WORKING DATA:
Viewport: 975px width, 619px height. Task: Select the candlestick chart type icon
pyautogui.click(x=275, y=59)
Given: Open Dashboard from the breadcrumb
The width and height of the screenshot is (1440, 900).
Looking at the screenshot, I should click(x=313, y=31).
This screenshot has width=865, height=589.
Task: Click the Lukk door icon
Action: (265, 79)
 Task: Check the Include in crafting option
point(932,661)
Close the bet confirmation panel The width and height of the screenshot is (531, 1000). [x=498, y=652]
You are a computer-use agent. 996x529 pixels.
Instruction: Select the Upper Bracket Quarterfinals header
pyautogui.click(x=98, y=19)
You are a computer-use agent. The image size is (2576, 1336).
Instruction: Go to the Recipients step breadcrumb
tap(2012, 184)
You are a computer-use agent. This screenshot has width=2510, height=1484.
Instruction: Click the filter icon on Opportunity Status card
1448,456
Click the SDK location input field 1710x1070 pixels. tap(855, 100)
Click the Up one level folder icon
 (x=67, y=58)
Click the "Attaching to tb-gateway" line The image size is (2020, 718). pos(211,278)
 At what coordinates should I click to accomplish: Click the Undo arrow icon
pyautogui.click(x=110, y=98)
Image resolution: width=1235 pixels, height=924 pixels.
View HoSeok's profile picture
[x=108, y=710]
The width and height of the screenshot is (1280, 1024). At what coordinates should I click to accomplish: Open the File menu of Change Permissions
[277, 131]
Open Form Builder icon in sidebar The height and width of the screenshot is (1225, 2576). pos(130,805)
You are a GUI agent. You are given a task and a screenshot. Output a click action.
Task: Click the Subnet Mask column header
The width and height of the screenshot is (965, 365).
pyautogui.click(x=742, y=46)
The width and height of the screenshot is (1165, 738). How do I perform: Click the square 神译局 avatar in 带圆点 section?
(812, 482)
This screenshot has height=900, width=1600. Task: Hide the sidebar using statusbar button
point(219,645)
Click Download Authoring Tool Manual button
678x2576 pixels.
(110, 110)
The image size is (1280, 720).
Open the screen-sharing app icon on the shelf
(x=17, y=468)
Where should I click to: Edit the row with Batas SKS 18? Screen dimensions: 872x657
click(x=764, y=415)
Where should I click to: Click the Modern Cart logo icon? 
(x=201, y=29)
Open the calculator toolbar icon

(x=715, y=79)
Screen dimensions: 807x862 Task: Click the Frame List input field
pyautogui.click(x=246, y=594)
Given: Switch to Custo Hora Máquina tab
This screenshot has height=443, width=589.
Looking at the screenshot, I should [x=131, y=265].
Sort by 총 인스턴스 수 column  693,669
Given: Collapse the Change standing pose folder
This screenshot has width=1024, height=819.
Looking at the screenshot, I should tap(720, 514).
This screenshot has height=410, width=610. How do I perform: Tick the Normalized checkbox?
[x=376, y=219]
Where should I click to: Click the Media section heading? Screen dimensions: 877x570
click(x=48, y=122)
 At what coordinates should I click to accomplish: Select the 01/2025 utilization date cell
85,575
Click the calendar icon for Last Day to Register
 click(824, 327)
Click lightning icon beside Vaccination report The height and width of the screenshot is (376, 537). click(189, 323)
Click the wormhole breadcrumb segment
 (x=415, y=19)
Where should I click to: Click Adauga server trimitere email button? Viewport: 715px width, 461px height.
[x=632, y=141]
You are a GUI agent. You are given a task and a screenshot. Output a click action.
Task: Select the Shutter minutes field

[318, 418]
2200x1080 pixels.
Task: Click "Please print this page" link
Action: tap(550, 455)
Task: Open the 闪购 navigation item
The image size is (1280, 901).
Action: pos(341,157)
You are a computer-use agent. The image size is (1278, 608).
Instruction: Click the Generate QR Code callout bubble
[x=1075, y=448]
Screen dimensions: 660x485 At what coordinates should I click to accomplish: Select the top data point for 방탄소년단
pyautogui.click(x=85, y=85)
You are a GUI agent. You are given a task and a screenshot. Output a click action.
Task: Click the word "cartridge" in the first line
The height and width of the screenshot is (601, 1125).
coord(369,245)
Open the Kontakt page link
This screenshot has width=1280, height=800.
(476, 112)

TASK BRIEF: Rewrite all of the rows above with "computer-use agent" replaced by "desktop assistant" wherever it occurs, and leave everything else unchanged.

ANSWER TO THIS PROBLEM:
Viewport: 975px width, 619px height. Task: Select the candlestick chart type icon
pyautogui.click(x=275, y=59)
Given: Open Dashboard from the breadcrumb
The width and height of the screenshot is (1440, 900).
Looking at the screenshot, I should click(x=313, y=31).
This screenshot has width=865, height=589.
Task: Click the Lukk door icon
Action: (265, 79)
 Task: Check the Include in crafting option
point(932,661)
Close the bet confirmation panel The width and height of the screenshot is (531, 1000). [x=498, y=652]
You are a desktop assistant. 996x529 pixels.
Instruction: Select the Upper Bracket Quarterfinals header
pyautogui.click(x=98, y=19)
You are a desktop assistant. The image size is (2576, 1336).
Instruction: Go to the Recipients step breadcrumb
tap(2012, 184)
You are a desktop assistant. This screenshot has width=2510, height=1484.
Instruction: Click the filter icon on Opportunity Status card
1448,456
Click the SDK location input field 1710x1070 pixels. tap(855, 100)
Click the Up one level folder icon
 (x=67, y=58)
Click the "Attaching to tb-gateway" line The image size is (2020, 718). pos(211,278)
 At what coordinates should I click to accomplish: Click the Undo arrow icon
pyautogui.click(x=110, y=98)
Image resolution: width=1235 pixels, height=924 pixels.
View HoSeok's profile picture
[x=108, y=710]
The width and height of the screenshot is (1280, 1024). At what coordinates should I click to accomplish: Open the File menu of Change Permissions
[277, 131]
Open Form Builder icon in sidebar The height and width of the screenshot is (1225, 2576). pos(130,805)
You are a GUI agent. You are given a task and a screenshot. Output a click action.
Task: Click the Subnet Mask column header
The width and height of the screenshot is (965, 365).
pyautogui.click(x=742, y=46)
The width and height of the screenshot is (1165, 738). How do I perform: Click the square 神译局 avatar in 带圆点 section?
(812, 482)
This screenshot has height=900, width=1600. Task: Hide the sidebar using statusbar button
point(219,645)
Click Download Authoring Tool Manual button
678x2576 pixels.
(110, 110)
The image size is (1280, 720).
Open the screen-sharing app icon on the shelf
(x=17, y=468)
Where should I click to: Edit the row with Batas SKS 18? Screen dimensions: 872x657
click(x=764, y=415)
Where should I click to: Click the Modern Cart logo icon? 
(x=201, y=29)
Open the calculator toolbar icon

(x=715, y=79)
Screen dimensions: 807x862 Task: Click the Frame List input field
pyautogui.click(x=246, y=594)
Given: Switch to Custo Hora Máquina tab
This screenshot has height=443, width=589.
Looking at the screenshot, I should [x=131, y=265].
Sort by 총 인스턴스 수 column  693,669
Given: Collapse the Change standing pose folder
This screenshot has width=1024, height=819.
Looking at the screenshot, I should tap(720, 514).
This screenshot has height=410, width=610. How do I perform: Tick the Normalized checkbox?
[x=376, y=219]
Where should I click to: Click the Media section heading? Screen dimensions: 877x570
click(x=48, y=122)
 At what coordinates should I click to accomplish: Select the 01/2025 utilization date cell
85,575
Click the calendar icon for Last Day to Register
 click(824, 327)
Click lightning icon beside Vaccination report The height and width of the screenshot is (376, 537). click(189, 323)
Click the wormhole breadcrumb segment
 (x=415, y=19)
Where should I click to: Click Adauga server trimitere email button? Viewport: 715px width, 461px height.
[x=632, y=141]
You are a GUI agent. You are given a task and a screenshot. Output a click action.
Task: Select the Shutter minutes field

[318, 418]
2200x1080 pixels.
Task: Click "Please print this page" link
Action: tap(550, 455)
Task: Open the 闪购 navigation item
The image size is (1280, 901).
Action: pos(341,157)
You are a desktop assistant. The image size is (1278, 608).
Instruction: Click the Generate QR Code callout bubble
[x=1075, y=448]
Screen dimensions: 660x485 At what coordinates should I click to accomplish: Select the top data point for 방탄소년단
pyautogui.click(x=85, y=85)
You are a GUI agent. You are given a task and a screenshot. Output a click action.
Task: Click the word "cartridge" in the first line
The height and width of the screenshot is (601, 1125).
coord(369,245)
Open the Kontakt page link
This screenshot has width=1280, height=800.
(476, 112)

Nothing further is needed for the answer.